With the Chinese now reluctant to travel - not just overseas but also at home - and with Asian countries restricting the entry of visitors from affected areas, the Sars effect could easily escalate. Morgan Stanley has pared its 2003 estimate of growth in Asia (ex Japan) from 5 per cent to 4.5 per cent. This assumes a 60 per cent fall in tourism over the next three months and then a return to normal.
Unfortunately, the Sars effect is concentrated on Asia - the region of the world that we had counted on to keep the global economy afloat. With this source of global resilience now being undermined, the global economy has little left to support it. Had economic growth been more vigorous before the outbreak of Sars, this probably would not have made such a difference. Sadly, that is not the case. There is far more to the story of emerging global weakness than a Sars-related downturn in Asia. War, and the related uncertainties, are equally important factors. But Sars may be the tipping point.
An increasingly vulnerable world economy was ripe for a fall. Growth in the industrial world slowed appreciably in the final months of last year - well before war- and Sars-related jitters took hold. Annualised GDP growth in the fourth quarter of 2002 was only 1.4 per cent in the US, about 1 per cent in the eurozone and 2 per cent in Japan. The world economy was operating at "stall speed" - growing too slowly to withstand a big external shock.

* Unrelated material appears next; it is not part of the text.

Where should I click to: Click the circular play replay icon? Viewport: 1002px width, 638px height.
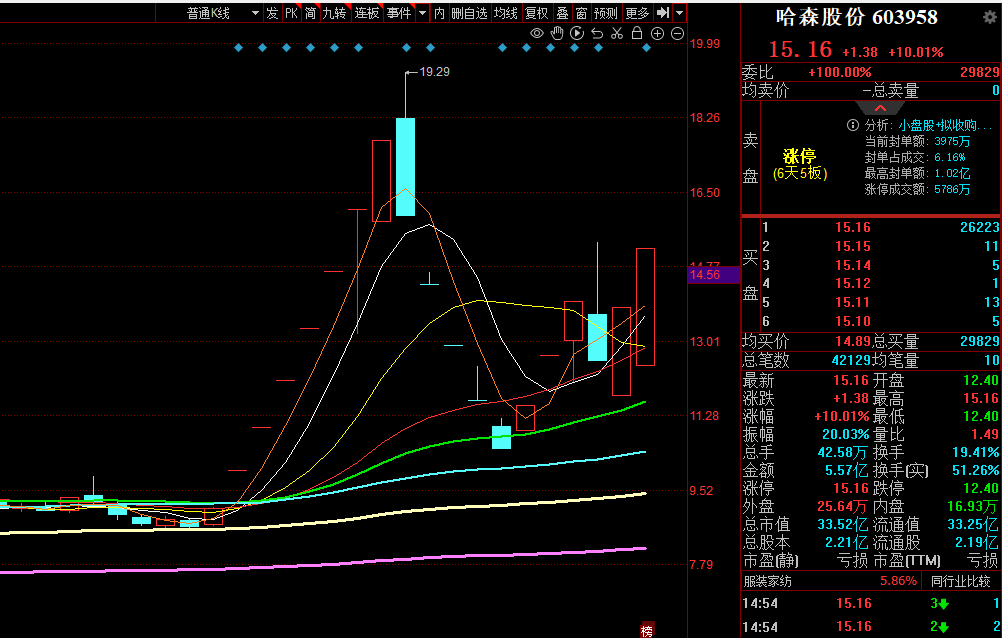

As bad luck would have it, several such shocks have now hit. In the annals of the business cycle, the combination of stall speed and a shock is lethal - it almost always leads to a contraction in economic activity. There is little reason to believe that things will be different this time. Accordingly, Morgan Stanley now forecasts only 2.4 per cent growth in world GDP in 2003 - significantly below the International Monetary Fund's just-released estimate of 3.2 per cent. Anything below 2.5 per cent world GDP growth is usually viewed as a global recession. This suggests that the world has now lapsed back into recession territory for the second time in three years. It is a fractional breach of that threshold, to be sure. But my fear is that there could be more to come on the downside.